Design Ignites Change is the brainchild of software giant Adobe and marketing firm Worldstudio Projects. The idea is simple: Students and creative professionals are challenged to use their left brains to solve tough social issues. Architects, design students, illustrators and other creatively-inclined types set forth initiatives which address tough problems by employing their unique talents. Adobe and partners then award cash to the clever designers with the best execution and best ideas. The projects use social media, online videos and grassroots marketing to spark interest in their causes. Now in its second year, the current crop of winners tackled everything from the lack of sidewalk for a park to safety for gay refugees.
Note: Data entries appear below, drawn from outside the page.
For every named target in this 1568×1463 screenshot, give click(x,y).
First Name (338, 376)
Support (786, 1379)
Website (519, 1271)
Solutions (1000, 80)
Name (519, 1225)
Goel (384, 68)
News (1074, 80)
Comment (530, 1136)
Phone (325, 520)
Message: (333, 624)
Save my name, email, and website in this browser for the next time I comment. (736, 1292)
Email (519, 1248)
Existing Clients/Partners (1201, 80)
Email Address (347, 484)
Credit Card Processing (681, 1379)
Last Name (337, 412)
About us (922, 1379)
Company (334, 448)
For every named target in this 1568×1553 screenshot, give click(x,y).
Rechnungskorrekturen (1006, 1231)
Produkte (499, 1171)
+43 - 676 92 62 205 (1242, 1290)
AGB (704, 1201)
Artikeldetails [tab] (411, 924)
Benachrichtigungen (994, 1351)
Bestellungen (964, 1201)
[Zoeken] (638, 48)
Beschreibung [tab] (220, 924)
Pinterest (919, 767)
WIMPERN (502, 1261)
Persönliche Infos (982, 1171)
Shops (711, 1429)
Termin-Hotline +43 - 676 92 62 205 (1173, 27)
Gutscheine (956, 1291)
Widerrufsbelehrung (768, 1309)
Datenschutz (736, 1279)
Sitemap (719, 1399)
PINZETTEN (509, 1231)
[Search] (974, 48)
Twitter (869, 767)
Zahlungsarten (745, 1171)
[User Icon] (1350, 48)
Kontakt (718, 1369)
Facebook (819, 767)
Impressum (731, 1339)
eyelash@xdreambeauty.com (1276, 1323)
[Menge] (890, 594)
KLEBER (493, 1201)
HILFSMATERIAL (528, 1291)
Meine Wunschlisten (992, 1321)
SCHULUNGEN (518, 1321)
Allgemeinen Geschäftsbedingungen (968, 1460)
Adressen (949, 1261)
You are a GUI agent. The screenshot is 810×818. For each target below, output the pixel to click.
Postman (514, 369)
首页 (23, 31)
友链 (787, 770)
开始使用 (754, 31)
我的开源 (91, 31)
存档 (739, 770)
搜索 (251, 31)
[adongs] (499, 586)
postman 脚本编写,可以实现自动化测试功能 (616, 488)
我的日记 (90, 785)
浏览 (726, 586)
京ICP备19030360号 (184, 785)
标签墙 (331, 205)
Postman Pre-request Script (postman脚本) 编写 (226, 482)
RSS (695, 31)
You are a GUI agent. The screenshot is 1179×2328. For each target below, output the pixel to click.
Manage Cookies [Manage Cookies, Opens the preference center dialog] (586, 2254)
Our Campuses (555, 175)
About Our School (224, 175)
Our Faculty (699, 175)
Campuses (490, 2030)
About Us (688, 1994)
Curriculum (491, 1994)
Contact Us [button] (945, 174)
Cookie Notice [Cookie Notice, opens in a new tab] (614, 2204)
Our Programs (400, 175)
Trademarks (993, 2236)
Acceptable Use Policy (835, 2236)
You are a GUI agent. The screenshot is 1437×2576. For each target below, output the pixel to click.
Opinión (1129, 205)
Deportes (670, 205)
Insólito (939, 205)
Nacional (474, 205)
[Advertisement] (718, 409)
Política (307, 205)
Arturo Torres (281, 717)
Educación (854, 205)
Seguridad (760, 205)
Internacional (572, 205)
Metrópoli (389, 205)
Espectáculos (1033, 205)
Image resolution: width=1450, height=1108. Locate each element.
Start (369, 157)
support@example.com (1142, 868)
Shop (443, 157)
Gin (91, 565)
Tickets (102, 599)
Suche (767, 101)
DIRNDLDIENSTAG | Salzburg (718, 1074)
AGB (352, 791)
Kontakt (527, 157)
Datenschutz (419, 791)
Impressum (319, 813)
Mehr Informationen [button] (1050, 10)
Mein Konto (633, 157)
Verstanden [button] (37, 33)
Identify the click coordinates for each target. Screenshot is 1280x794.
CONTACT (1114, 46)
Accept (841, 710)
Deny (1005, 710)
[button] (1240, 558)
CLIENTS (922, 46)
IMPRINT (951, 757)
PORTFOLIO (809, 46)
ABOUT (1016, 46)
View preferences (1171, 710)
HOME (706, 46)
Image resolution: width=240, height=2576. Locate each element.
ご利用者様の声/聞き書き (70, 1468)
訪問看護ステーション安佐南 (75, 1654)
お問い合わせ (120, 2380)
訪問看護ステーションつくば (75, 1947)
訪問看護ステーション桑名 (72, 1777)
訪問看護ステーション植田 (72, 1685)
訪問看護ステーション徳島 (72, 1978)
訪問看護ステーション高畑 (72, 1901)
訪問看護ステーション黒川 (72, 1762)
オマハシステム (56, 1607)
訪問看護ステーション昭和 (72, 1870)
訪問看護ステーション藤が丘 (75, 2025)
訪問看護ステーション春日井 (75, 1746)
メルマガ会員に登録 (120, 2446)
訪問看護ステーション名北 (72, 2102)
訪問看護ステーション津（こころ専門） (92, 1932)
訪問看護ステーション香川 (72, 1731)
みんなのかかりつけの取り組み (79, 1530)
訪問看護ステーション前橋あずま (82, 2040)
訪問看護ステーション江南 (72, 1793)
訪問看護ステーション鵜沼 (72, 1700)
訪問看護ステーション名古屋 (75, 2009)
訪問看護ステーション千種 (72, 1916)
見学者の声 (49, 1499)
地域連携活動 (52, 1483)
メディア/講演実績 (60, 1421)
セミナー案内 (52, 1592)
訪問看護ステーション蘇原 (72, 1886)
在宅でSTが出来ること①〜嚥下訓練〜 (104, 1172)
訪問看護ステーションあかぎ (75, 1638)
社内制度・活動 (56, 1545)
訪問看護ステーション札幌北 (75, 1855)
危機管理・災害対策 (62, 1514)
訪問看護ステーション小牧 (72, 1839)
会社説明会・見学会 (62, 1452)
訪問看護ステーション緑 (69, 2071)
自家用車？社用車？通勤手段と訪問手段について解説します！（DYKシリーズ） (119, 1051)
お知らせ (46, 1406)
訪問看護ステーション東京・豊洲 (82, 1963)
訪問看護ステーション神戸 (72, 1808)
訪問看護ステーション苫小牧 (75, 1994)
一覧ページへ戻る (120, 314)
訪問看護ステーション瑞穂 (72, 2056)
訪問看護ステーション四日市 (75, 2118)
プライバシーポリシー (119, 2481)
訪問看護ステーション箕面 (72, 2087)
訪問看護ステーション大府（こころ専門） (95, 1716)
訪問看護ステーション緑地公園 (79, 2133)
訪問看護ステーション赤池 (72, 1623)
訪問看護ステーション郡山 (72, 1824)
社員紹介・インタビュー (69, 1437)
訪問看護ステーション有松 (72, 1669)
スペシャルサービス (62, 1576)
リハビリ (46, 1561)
One winner born in Los Angeles, NeighborBridgeGap, connected the City of Angeles with earthquake-torn Haiti. By employing the resources of local businesses and the talents of Otis Design School students and elementary school students, the project set out with a mission to make the distance between the two very different places seem a whole lot less. With items donated by a nearby hotel and books given to NeighborBridgeGap by the Ella Fitzgerald Foundation, the students set out in creating knapsacks for Haitian children to carry. The Otis students taught the elementary kids how to weave and thus created the bags which were filled with sketch pads, art supplies and books. Haitian students who undoubtedly have been forced to come up creative solutions to their own real life problems are given tools from their across the globe artistic counterparts.
NeighborBridgeGap and Design Ignites Change are doing what artists have been doing with one another for centuries – using creativity and collaboration to make life just a little better.